The forensic method is a surprisingly effective tool, for it serves both as an approachable way for the general public to pry open the often hermetic shell of contemporary art (Columbo vs. Conceptualism), and as a viable critical model for understanding recent art that relies on clues, obscurities, and residue. The evidence includes classic Californian pranksterism such as Ed Ruscha's Royal Road Test (1967), a deadpan book that methodically documents, with the scrupulousness of an official evaluation for wear and tear, the destruction of a Royal typewriter thrown out of a speeding car. Like many other works in the show, Royal Road Test treats conventional destruction as a form of production that results in new, unexpected meanings. This attitude is equally evident in Postminimalist pieces such as Barry Le Va's Shatterscatter (Within the Series of Layered/Pattern Acts) (1968-71) - a pile of green glass sheets violently smashed at the centre - or Mike Kelley's Yarn #3 (1990) where a suggestively splayed pile of black, white and cream-coloured yarn, laid out on a child's blanket, looks like the eviscerated remains of a ravaged Snoopy doll. Sam Durant performs a similarly indelicate transformation in Abandoned House #5 (1995), where a model of a pristine, 50s era Modernist home is pierced and broken to suggest the comeuppance of contemporary (dis)order.

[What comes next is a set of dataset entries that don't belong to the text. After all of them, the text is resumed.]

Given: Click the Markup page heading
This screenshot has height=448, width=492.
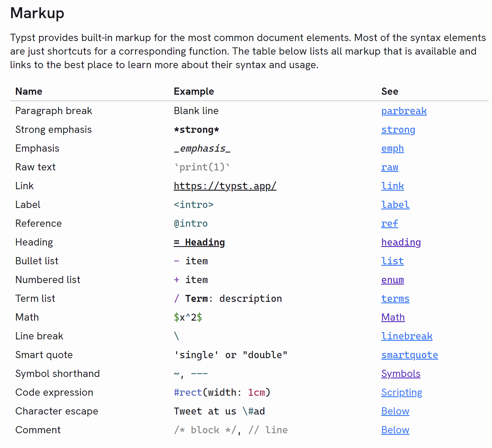Looking at the screenshot, I should (x=37, y=13).
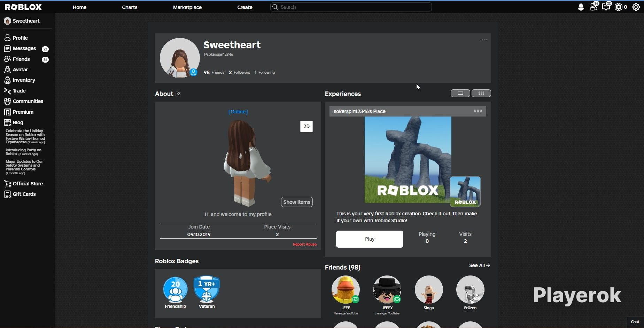Expand avatar items with Show Items
Image resolution: width=644 pixels, height=328 pixels.
297,202
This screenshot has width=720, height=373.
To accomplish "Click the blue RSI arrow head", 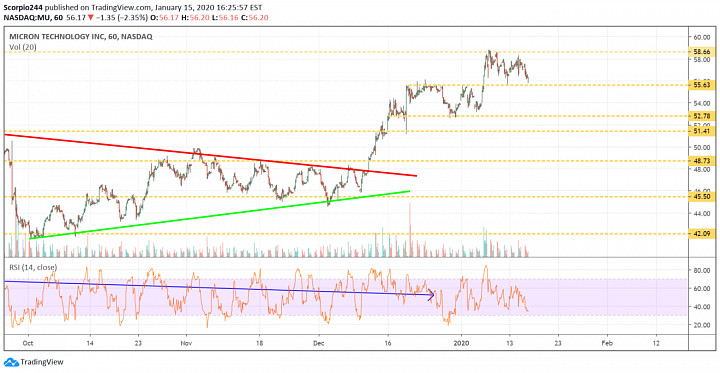I will click(x=431, y=295).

Insight into the significance of Conceptual art is often arrived at through the examination of what is not present, and adopting the stance of a criminologist can immediately transform unforthcoming, even mute works into alluring storytellers. Edward and Nancy Reddin Kienholz' White Easel with Machine Pistol (1975), for instance, comprises an empty stage set made up of galvanised metal, electric lights and an abandoned toy machine gun. It has the eerie atmosphere of a backwoods execution chamber and spurs the imagination to supply the missing culprits and victims. Likewise, Sharon Lockhart's banal colour photograph, Untitled (1996), slowly becomes increasingly ominous as one peers down the rocky cliffside and into the roiling ocean, unsure if a cluster of dark flecks just below the water's surface is a school of voracious sharks or a tangle of harmless kelp. Only those who have read the catalogue, or posses an acute memory for detail, will transform the yawning absence of visual information in Lewis Baltz's cryptically titled photograph 11777 Foothill Boulevard, Los Angeles, CA (1991) into an epiphany, but once one knows that this bend in a bland suburban thoroughfare was the site of Rodney King's fateful beating at the hands of the LAPD, the space crackles with creepy energy.
Finding the clue that transforms a dull photograph into a powerful social document is all-important in Baltz's picture, for without it there is no payoff, no redemption for the time, materials and effort spent. A good portion of contemporary art involves the tracking of such make-or-break clues, and Rugoff's concept of a 'forensic aesthetic' can make the game worth playing.